In a partnership with Equality Arizona, these students reached out to ASU's queer community to assemble a digital archive of interviews, artwork, and writings documenting the LGBTQ+ COVID-19 experience. At their table, they presented their archive to passersby and gathered testimonies from the public. Listen to their episodes here.
Background Noise: The Untold Stories of COVID
This team produced a podcast detailing the impacts of the pandemic on everyday healthcare, through thoughtful interviews with a variety of healthcare professionals. The podcast addresses topics such as telehealth and new COVID-related medical practices. During the Epidemic Emergences impact outcome event the team hosted a table where visitors were able to listen to the podcast, scan a QR code for a future listen and could ask questions about their process and what they learned through this experience.
Sparky's Wellness Initiative
Disillusioned by the stress and isolation of college during the COVID-19 pandemic, this team gathered perspectives and personal strategies on maintaining mental wellness from the public while spreading awareness of ASU's mental health resources.
In order to earn the funds needed to initiate these projects, our Epidemic Emergences students applied for and received the following grants:
– Jhanz Marco Garcia, Cyrus Eapen, Anthony Un, and Darwin Cruz were awarded and Amplifier Mini-Grant for their Barriers to COVID-19 Vaccination project.

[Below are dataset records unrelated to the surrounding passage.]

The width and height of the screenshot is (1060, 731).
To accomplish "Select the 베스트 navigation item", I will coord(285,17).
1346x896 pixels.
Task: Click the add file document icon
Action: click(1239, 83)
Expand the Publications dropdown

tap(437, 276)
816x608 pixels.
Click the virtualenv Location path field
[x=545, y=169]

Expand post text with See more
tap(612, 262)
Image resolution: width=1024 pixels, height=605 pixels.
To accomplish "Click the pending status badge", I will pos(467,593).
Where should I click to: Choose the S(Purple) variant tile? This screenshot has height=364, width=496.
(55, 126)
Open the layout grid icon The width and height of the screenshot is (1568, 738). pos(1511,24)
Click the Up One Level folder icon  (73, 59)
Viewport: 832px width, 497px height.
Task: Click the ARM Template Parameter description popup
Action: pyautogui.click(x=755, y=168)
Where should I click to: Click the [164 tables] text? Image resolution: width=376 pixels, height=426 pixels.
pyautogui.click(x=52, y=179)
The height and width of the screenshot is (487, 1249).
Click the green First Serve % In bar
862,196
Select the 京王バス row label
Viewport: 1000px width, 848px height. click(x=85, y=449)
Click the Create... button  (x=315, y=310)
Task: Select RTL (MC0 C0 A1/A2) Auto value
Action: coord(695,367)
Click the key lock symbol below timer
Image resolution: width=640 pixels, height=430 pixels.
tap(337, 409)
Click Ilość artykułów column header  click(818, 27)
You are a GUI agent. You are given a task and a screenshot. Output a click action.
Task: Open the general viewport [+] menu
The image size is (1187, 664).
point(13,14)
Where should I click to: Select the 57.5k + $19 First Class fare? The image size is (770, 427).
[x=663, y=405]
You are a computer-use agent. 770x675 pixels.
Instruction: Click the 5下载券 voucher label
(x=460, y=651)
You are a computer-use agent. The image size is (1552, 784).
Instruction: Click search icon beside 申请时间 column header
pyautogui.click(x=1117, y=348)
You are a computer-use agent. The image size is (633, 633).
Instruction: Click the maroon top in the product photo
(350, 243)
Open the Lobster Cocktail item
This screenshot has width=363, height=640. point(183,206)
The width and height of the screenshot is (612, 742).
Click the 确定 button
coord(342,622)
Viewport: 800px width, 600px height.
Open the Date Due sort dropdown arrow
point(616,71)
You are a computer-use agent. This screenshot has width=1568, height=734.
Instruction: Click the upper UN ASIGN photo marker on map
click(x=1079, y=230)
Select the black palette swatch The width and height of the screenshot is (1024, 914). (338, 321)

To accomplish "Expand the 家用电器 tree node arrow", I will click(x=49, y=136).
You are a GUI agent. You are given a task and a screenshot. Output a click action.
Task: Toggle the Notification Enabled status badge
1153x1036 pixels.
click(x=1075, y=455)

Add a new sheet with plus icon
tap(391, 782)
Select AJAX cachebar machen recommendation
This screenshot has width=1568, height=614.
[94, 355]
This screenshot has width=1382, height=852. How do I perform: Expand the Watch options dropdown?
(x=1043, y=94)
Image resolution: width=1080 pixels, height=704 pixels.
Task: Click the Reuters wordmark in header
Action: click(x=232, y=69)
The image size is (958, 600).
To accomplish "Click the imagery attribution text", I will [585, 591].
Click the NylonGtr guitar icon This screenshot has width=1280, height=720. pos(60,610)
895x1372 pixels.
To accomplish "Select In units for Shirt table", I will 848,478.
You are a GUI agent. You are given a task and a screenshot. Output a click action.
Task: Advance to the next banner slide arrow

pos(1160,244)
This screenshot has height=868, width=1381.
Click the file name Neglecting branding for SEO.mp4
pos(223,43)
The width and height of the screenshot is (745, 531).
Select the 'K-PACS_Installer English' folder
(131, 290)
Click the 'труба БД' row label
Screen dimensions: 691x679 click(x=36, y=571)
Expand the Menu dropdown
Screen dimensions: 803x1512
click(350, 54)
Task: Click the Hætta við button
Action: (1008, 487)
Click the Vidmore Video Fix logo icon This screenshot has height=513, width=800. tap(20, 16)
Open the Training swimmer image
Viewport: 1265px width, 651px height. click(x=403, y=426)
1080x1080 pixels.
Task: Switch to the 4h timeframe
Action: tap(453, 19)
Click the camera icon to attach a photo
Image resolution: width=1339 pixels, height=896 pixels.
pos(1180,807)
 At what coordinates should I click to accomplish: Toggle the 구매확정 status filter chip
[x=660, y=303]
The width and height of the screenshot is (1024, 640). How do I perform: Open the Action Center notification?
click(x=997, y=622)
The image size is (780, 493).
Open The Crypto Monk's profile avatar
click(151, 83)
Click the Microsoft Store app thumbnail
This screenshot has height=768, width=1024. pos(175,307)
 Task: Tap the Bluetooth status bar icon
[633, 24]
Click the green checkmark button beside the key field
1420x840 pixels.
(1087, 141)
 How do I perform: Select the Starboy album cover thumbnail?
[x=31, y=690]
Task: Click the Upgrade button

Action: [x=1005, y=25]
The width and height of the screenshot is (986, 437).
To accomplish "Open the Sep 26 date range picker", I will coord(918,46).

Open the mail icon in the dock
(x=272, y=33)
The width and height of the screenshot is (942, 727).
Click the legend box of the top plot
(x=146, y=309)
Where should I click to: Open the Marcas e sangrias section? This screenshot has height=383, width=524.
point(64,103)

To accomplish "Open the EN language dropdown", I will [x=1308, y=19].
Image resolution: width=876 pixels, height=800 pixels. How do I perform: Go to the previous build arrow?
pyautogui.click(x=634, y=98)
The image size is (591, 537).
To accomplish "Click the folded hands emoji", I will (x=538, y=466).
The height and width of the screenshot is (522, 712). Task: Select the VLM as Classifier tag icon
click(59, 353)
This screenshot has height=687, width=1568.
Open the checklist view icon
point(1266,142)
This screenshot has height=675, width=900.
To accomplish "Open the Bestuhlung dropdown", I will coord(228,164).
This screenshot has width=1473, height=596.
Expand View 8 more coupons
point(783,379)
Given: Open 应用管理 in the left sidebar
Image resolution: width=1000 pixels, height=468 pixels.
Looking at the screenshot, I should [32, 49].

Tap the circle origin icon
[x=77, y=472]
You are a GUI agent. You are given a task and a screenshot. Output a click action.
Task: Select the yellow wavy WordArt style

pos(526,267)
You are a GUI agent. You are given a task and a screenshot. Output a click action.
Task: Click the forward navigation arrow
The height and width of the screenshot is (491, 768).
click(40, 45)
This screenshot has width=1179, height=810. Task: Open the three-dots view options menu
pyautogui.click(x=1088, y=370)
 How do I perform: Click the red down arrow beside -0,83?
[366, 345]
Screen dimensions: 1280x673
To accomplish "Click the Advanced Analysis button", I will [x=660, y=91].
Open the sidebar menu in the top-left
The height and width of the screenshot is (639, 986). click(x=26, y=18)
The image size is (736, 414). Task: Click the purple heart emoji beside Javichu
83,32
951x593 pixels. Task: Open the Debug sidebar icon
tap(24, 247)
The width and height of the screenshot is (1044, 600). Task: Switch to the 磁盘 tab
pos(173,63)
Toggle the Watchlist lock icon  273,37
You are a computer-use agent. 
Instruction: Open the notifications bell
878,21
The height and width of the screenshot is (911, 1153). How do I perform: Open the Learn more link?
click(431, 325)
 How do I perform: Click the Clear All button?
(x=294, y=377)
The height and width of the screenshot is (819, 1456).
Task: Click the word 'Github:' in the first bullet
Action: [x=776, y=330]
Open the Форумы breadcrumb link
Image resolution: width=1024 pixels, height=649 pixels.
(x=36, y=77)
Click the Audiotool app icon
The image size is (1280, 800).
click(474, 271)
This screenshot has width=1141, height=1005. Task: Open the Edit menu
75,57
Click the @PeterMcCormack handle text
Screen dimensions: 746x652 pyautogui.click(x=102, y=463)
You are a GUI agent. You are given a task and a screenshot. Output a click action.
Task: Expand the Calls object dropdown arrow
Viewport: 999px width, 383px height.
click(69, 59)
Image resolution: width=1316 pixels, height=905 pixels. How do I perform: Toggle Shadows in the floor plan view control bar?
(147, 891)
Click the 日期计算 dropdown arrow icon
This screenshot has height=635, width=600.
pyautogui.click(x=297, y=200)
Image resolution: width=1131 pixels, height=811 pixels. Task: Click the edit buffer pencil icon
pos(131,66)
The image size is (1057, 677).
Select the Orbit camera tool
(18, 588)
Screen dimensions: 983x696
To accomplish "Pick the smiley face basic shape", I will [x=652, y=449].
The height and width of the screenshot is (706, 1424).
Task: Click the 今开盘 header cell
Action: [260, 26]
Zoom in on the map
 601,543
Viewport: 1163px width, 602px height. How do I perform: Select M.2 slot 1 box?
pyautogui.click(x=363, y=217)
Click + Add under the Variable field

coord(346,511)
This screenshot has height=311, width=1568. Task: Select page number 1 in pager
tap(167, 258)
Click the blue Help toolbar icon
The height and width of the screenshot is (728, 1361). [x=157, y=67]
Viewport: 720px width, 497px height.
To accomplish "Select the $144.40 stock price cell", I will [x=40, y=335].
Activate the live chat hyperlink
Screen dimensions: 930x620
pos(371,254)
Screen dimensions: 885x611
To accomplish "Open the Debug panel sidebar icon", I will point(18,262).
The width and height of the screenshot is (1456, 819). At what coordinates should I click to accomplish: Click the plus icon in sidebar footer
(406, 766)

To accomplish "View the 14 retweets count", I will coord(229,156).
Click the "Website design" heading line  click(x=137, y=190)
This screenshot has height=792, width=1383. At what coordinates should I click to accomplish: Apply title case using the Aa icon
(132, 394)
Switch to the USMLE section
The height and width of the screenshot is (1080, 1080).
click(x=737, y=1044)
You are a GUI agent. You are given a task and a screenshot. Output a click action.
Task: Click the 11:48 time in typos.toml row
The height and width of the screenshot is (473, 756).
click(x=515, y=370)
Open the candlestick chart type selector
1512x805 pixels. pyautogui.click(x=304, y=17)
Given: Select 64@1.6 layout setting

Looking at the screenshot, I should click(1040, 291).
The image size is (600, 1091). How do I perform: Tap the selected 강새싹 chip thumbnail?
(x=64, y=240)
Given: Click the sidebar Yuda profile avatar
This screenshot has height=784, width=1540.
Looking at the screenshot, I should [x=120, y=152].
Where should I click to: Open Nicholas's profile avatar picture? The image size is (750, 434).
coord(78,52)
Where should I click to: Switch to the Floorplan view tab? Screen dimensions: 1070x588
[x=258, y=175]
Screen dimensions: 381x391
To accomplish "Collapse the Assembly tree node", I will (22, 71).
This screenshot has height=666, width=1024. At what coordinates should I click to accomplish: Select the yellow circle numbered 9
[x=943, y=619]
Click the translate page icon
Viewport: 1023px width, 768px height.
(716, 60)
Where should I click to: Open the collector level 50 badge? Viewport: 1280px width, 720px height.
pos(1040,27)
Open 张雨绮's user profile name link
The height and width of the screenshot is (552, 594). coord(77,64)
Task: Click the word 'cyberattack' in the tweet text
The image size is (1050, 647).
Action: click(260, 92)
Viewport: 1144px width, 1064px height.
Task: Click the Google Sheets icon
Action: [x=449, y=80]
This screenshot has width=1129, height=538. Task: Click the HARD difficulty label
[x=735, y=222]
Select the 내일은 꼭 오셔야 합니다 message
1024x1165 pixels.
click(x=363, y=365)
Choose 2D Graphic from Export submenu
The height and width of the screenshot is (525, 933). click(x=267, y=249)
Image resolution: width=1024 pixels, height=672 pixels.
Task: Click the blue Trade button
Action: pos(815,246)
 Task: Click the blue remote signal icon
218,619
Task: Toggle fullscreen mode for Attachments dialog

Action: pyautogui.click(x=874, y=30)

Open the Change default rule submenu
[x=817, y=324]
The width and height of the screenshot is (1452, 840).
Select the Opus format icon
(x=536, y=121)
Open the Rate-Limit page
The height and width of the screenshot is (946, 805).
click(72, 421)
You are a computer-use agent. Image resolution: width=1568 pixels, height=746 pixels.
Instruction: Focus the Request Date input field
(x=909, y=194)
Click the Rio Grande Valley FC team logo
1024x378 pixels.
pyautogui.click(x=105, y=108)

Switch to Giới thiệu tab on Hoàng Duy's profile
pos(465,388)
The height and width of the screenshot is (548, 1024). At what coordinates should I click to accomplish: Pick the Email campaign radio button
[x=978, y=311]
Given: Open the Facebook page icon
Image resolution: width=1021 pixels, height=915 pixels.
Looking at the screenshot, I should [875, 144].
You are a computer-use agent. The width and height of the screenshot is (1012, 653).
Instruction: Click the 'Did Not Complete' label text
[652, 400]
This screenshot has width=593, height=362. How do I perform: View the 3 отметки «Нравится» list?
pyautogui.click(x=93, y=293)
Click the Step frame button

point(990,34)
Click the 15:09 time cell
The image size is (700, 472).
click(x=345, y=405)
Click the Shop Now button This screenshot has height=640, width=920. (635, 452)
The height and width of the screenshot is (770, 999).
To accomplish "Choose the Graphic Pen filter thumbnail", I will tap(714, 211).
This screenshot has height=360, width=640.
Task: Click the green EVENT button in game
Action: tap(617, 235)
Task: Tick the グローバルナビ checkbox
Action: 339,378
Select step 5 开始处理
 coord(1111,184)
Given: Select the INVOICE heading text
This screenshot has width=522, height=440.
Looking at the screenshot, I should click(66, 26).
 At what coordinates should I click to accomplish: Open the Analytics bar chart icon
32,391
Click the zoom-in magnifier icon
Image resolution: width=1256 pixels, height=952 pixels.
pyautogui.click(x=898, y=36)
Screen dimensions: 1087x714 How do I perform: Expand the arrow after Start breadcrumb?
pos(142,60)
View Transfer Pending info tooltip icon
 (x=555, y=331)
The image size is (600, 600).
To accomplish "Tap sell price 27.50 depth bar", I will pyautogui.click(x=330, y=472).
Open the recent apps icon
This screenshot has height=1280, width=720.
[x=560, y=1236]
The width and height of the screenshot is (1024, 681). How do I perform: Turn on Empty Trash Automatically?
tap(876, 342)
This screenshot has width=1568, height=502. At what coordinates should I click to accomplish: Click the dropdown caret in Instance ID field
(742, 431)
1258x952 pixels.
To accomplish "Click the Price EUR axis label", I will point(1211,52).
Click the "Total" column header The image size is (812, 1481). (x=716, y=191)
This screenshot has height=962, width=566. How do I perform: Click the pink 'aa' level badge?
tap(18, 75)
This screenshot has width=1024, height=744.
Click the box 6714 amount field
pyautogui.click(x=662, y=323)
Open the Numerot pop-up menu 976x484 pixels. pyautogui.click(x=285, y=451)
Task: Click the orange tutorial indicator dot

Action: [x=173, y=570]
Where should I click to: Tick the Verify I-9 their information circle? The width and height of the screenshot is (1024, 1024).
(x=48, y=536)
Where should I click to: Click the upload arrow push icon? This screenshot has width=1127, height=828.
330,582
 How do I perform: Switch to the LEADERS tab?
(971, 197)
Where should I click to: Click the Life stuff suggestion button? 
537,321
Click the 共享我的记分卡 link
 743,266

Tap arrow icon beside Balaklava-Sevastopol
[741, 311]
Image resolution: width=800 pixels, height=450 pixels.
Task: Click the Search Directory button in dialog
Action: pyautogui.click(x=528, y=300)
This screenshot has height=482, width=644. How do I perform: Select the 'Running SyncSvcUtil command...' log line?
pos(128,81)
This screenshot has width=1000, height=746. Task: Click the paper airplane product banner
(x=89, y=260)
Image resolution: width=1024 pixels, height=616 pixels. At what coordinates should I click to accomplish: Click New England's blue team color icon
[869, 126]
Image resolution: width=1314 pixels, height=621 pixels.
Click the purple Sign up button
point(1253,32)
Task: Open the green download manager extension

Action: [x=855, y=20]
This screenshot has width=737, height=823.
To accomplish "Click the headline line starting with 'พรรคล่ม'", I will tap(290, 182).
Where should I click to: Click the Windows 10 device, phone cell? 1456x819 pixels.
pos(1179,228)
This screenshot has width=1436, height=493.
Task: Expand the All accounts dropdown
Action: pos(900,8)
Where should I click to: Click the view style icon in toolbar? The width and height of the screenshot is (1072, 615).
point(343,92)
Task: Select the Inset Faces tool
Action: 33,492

Reflections from the Faculty
Regarding the Epidemic Emergences course, professor Cora Fox shares,
“I have never taught a course that gave me more insight into the lives of ASU students and their communities. Using the laboratory model and allowing the students to influence the agenda for the course--asking them what mattered to them as people living through and emerging from the Covid-19 pandemic--we opened up new possibilities for collaborative exploration. Drawing on the life experiences and academic expertise of our students from their many different disciplines, our embedded librarian, and our own as team teachers allowed us to transcended the usual boundaries of the university. Some of the themes of the course were expected and planned—developing awareness of the ways narratives shape experiences of epidemic diseases, the ethical questions surrounding healthcare access, and the need for adequate and equitable public health interventions, for instance--but students directed us toward other themes as well: exploring the inadequacy and structural inequities built into mental health resources in the US, the particular experiences of LGBTQ+ people during this time of cultural challenge and change, questions of media and misinformation in the internet age, the experiences of various ethnic and racial groups with vaccine hesitancy, to name a few. Our discussions and project work exemplified the ways the epidemic has been experienced as highly personal and individual and at the same time so very much a matter of culture and social class. Many students expressed to us how much the immediacy of our conversations helped them understand and negotiate their own epidemic emergences as they lived through this, and particularly the ways the course gave them structural awareness of the crises confronting medical care in the US. We know that this kind of ripple effect into the community happens with all great courses, but we don’t always get to see it so clearly or profoundly as we did this semester.”